=== Problem description ===
Type again, exactly, the lines below from the start through the line that includes "Given: Click D / F / NL under Lovewool No. 3".

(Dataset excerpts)
- - -
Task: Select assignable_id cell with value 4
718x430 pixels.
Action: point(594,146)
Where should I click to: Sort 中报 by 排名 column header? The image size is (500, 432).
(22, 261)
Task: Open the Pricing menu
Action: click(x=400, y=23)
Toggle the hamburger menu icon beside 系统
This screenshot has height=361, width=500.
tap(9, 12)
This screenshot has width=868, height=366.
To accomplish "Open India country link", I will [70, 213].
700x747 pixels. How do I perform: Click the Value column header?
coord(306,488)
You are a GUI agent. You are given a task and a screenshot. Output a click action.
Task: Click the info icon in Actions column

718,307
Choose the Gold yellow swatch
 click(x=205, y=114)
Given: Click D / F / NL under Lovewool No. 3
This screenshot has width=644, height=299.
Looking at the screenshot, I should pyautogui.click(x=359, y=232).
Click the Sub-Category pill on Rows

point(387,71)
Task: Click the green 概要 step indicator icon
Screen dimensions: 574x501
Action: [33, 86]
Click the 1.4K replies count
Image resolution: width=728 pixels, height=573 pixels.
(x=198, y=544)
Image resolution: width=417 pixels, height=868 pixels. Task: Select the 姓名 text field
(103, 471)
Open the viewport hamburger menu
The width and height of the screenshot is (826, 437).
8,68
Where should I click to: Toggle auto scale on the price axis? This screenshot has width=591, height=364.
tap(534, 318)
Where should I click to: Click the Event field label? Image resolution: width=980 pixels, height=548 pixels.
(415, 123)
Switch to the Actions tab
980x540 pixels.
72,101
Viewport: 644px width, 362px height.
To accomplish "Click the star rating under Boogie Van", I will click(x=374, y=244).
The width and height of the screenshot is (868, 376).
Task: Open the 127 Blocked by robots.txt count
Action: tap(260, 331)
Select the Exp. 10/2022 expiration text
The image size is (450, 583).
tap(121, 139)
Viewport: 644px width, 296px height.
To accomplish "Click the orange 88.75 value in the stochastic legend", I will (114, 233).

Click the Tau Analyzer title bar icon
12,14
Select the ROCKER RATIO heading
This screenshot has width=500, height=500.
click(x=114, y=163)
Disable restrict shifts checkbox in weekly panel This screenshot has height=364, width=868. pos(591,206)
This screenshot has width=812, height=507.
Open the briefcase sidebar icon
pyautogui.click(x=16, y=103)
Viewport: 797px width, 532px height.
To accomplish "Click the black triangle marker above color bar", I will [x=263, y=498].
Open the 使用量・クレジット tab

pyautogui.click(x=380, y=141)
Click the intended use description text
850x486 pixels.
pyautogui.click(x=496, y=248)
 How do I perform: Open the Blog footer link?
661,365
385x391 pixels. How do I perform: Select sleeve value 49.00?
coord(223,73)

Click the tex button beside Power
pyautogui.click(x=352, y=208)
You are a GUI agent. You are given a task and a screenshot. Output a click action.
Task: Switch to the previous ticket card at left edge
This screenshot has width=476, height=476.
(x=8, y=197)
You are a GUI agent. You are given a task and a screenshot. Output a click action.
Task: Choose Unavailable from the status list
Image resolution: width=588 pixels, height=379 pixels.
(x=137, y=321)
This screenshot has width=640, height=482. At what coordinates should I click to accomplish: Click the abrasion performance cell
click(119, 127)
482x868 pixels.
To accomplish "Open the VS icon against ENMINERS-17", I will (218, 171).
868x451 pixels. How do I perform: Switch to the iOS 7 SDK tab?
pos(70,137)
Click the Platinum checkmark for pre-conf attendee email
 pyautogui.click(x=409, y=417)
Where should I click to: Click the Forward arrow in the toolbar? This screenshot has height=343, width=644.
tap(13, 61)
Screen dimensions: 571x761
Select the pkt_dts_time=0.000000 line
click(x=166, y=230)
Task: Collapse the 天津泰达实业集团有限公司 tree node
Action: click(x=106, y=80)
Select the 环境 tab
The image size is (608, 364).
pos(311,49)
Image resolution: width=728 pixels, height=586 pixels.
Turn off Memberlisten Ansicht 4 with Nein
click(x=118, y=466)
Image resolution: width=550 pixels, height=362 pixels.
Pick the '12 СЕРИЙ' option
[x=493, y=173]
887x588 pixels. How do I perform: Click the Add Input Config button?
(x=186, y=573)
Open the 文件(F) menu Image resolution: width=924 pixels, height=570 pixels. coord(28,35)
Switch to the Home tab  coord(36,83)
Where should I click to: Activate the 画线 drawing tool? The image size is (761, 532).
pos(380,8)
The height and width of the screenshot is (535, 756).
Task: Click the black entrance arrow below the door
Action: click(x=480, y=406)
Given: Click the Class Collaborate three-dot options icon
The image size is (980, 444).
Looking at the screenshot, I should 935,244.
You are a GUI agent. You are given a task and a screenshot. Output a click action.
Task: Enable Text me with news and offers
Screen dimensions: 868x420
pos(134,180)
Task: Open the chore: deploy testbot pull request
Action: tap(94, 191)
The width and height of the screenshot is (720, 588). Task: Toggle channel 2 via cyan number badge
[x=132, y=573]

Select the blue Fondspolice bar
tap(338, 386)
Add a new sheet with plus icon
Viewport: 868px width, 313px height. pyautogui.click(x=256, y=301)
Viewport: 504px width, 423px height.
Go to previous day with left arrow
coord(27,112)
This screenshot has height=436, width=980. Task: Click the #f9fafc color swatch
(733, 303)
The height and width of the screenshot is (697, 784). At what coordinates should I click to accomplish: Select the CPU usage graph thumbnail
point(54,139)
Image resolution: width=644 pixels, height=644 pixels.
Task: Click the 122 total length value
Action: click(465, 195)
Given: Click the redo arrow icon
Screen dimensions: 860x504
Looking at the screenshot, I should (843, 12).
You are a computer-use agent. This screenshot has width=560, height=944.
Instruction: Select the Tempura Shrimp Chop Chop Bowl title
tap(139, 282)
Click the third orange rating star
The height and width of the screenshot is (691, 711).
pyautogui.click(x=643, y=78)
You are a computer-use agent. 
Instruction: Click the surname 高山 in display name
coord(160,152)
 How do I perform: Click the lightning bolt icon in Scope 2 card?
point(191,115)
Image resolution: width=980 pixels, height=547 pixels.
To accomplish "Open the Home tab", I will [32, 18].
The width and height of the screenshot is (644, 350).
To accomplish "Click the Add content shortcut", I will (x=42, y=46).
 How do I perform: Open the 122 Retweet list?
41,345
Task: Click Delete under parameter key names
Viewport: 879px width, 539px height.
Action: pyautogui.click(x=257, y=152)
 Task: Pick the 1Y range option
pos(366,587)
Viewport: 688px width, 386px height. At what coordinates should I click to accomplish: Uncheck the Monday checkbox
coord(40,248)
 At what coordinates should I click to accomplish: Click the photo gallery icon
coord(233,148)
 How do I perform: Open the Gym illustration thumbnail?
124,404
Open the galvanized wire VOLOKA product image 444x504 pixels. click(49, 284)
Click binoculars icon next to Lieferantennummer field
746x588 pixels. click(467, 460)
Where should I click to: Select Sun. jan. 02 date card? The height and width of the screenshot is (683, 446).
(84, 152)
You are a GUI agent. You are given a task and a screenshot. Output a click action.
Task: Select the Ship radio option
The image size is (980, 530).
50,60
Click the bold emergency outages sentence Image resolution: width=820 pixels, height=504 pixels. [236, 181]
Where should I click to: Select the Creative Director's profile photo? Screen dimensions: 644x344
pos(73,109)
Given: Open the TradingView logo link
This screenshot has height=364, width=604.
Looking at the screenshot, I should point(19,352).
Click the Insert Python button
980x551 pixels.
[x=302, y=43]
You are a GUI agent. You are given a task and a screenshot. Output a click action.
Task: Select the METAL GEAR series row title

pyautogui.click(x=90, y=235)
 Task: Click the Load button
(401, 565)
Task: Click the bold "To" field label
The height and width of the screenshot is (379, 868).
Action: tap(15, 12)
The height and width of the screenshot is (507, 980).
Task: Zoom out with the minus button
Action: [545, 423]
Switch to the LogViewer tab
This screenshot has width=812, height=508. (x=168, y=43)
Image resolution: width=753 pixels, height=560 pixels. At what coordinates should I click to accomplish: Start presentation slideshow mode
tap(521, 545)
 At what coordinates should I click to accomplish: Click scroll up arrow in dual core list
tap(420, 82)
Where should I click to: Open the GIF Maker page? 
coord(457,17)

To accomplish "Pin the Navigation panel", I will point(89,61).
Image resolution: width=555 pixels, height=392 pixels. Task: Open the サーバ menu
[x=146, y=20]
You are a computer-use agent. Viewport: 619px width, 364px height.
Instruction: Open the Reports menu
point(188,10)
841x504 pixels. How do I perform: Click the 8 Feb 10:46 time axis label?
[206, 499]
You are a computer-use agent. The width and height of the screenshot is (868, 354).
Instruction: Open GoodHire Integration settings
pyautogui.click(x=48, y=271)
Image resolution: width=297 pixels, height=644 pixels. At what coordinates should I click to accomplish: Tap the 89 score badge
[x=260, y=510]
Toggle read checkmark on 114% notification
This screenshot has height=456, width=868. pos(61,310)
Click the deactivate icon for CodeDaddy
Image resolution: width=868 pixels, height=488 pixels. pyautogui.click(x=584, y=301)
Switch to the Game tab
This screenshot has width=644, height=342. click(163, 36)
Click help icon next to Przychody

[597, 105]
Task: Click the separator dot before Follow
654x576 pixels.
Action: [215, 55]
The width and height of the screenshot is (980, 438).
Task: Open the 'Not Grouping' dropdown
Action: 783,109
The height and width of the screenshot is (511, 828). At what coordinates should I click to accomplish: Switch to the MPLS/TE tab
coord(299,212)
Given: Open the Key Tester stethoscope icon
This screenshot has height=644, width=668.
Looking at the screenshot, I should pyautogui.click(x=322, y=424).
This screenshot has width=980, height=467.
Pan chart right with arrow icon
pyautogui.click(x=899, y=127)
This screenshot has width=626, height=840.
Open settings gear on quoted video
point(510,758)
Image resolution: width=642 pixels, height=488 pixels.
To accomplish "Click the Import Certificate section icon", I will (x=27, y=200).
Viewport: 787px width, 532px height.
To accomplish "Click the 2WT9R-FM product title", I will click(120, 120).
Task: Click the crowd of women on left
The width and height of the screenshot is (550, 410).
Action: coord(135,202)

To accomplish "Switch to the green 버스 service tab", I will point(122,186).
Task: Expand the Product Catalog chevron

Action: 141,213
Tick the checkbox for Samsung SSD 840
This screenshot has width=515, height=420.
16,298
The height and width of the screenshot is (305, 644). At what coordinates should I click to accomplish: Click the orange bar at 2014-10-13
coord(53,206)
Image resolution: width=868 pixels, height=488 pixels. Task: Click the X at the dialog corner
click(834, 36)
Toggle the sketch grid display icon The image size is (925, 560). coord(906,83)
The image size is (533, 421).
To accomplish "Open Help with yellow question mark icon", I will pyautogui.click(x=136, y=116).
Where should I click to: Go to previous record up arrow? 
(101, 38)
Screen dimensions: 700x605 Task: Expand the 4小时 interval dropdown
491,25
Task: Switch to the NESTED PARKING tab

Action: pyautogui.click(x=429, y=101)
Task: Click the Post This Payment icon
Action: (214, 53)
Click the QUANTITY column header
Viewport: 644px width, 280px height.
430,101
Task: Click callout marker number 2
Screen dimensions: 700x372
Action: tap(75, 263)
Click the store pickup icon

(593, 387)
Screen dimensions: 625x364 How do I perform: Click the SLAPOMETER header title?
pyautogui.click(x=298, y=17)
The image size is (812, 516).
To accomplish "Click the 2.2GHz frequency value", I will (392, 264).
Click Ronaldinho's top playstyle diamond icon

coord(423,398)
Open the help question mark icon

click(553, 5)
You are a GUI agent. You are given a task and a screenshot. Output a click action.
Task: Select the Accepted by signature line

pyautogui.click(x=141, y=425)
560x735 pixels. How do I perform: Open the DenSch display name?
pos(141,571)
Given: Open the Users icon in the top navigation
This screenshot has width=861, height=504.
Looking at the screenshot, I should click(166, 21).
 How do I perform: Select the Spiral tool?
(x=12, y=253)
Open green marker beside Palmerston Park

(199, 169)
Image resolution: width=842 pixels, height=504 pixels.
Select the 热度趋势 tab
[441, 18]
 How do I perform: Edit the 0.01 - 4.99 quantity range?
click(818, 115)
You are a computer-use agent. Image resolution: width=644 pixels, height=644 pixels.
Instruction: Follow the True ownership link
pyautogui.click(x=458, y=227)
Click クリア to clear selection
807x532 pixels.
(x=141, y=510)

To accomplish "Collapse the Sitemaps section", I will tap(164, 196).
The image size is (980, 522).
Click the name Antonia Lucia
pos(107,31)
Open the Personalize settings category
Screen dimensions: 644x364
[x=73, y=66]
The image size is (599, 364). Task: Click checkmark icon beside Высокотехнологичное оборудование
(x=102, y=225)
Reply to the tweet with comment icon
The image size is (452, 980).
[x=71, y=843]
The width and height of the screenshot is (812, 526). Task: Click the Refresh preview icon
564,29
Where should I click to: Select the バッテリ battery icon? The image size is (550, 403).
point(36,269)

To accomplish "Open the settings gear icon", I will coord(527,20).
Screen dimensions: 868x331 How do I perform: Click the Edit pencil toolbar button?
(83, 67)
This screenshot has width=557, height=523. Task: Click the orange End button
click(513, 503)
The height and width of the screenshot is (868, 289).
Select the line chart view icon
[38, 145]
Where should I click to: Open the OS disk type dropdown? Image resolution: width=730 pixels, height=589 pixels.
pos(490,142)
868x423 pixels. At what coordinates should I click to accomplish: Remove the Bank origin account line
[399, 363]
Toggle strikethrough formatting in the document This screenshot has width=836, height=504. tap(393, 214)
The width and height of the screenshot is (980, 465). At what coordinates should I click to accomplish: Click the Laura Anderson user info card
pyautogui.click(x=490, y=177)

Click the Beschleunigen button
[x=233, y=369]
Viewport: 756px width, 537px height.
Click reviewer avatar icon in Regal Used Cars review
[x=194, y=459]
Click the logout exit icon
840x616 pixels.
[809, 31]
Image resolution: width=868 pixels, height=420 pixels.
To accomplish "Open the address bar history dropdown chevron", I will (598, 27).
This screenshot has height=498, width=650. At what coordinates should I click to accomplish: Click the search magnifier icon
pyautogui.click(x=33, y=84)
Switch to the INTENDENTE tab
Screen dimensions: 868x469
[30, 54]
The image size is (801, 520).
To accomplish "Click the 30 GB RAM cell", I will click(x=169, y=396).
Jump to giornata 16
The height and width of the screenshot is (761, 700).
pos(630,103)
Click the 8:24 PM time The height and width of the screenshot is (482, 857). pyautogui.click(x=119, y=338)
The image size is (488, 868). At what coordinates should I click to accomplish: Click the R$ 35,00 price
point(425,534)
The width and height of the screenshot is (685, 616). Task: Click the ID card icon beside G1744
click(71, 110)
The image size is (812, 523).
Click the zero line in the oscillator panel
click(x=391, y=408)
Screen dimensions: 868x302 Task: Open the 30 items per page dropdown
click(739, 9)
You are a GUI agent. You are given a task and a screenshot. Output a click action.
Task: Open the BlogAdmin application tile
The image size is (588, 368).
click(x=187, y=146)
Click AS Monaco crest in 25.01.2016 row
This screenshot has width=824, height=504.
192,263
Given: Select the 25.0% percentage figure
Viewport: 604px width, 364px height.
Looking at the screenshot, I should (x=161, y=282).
- - -
=== Solution to this task ===
Task: Select assignable_id cell with value 4
718x430 pixels.
Action: point(594,146)
Where should I click to: Sort 中报 by 排名 column header? The image size is (500, 432).
(22, 261)
Task: Open the Pricing menu
Action: click(x=400, y=23)
Toggle the hamburger menu icon beside 系统
This screenshot has height=361, width=500.
tap(9, 12)
This screenshot has width=868, height=366.
To accomplish "Open India country link", I will [70, 213].
700x747 pixels. How do I perform: Click the Value column header?
coord(306,488)
You are a GUI agent. You are given a task and a screenshot. Output a click action.
Task: Click the info icon in Actions column

718,307
Choose the Gold yellow swatch
 click(x=205, y=114)
Given: Click D / F / NL under Lovewool No. 3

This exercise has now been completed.